There is an API function SafeString
that will accept an array of bytes and return a “safe” string, i.e., a string that has assumed UTF-8 input with these changes:
-
Any invalid byte sequences are converted into
\[UnknownGlyph]
-
Any high or low surrogates are converted into
\[UnknownGlyph]
BOM character U+FEFF
is converted into U+E001
, to allow transferring through MathLink.
CharacterDecoder
SourceCharacters -> WLCharacters
If a WLCharacter is not something else, then it is letterlike.
This leads to some confusing parses sometimes, e.g. all of these characters are letterlike:
\b
\[RawEscape]
\[AliasDelimiter]
Escaped characters
All \
sequences are separate WL characters.
\b
\f
\n
\r
\t
\"
\\
This leads to a clean design.
Raw
WLCharacters like \[RawReturn]
are a way of escaping that character. These are poorly understood and perhaps essentially unused.
A good philosophy that I follow is to treat the Raw characters as escaped versions of their normal characters.
The single codepoint U+0009
is not the same as the sequence of SourceCharacters \t
.
The single codepoint U+000A
is not the same as the sequence of SourceCharacters \n
.
Private Use Area
No attempt will be made to define or describe characters in the PUA.
The notebook front-end defines a number of PUA characters for its own internal use.
This is not a binding contract and usage, values, behavior, and stability is subject to change at any moment.
Categories
Each WLCharacter belongs to a category:
RawCharacter
LetterlikeCharacter
WhitespaceCharacter
NewlineCharacter
PunctuationCharacter
UninterpretableCharacter
UnsupportedCharacter
The term PunctuationCharacter
is used here instead of Operator because the term Operator implies knowledge at the Token level.

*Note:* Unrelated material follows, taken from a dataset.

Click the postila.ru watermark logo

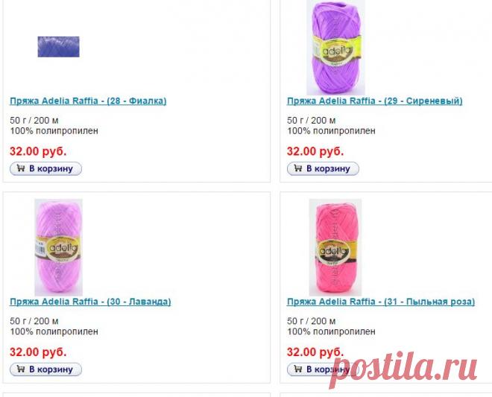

A Character is Punctuation.
A Token is an Operator.
UnsupportedCharacters are LongNames that are in an intermediate stage of support within WL.
Perhaps they have been deprecated, perhaps the Front End understands the character but the kernel doesn’t, etc.

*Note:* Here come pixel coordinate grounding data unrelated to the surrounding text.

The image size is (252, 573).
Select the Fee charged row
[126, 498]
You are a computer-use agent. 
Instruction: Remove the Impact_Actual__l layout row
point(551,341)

ASCII Replacements are derived from internal Kernel sources and various other sources such as symbolTable with some modifications and additions.
Aside: Line continuations
Conceptually, line continuations are handled on their own layer.
ByteDecoder (bytes -> SourceCharacters)
↓
ContinuationMerger (SourceCharacters -> MergedSourceCharacters)
↓
CharacterDecoder (MergedSourceCharacters -> WLCharacters)
Tokenizer
WLCharacters -> Tokens
Tokenizing WL is more complicated than actual parsing!
If a token is not something else, then it is prefix.
All LongName operators are a separate token, so this means that there are a lot of tokens!
Concrete Syntax
Grammar productions are not included, this is similar to hidden rules in tree-sitter.
Type information is added.
Type information is the wrapper like InfixNode[Plus, ...]
.
Implicit tokens are added.
Aside: What are Implicit tokens?
When parsing ;;
, it is convenient to remember the implicit tokens 1 ;; All
.
When parsing a; ;
, it is convenient to remember the implicit tokens a ; Null ; Null
.
When parsing a b
, it is convenient to remember the implicit tokens a * b
.
Aggregate Syntax
The next stage is removing trivia from Concrete Syntax and calling the result Aggregate Syntax.
Type information is kept and implicit tokens are kept.
Aside: What is trivia?
The term “trivia” is taken from Roslyn docs.
Trivia is comments, whitespace, and newlines.
Trivia is only ever RIFFLED between tokens, never at the beginning or end.
Abstract Syntax
The final stage is converting aggregate syntax into abstract syntax.
After abstracting, everything is a CallNode.
Type information is lost because everything is a CallNode.
Implicit tokens are converted to actual tokens.
Aside: Boxes
The notebook front-end box language can also be handled with the CodeConcreteParseBox
function:
RowBox[{"1", "+", RowBox[{"(*", "*)"}], "a"}]
RowBox[{"1", "+", RowBox[{"(*", "*)"}], SqrtBox["a"]}]
The tree structure of the input is preserved and additional information is added, such as implicit tokens.
Performance
Performance is not an explicit goal. I have focused on correctness and extensibility over performance.
There is an open issue for addressing performance.
Testing
There is an extensive test suite that is used for regression testing.
I have also extensively used AFL for fuzz testing and I have found and fixed several bugs triggered by fuzzing!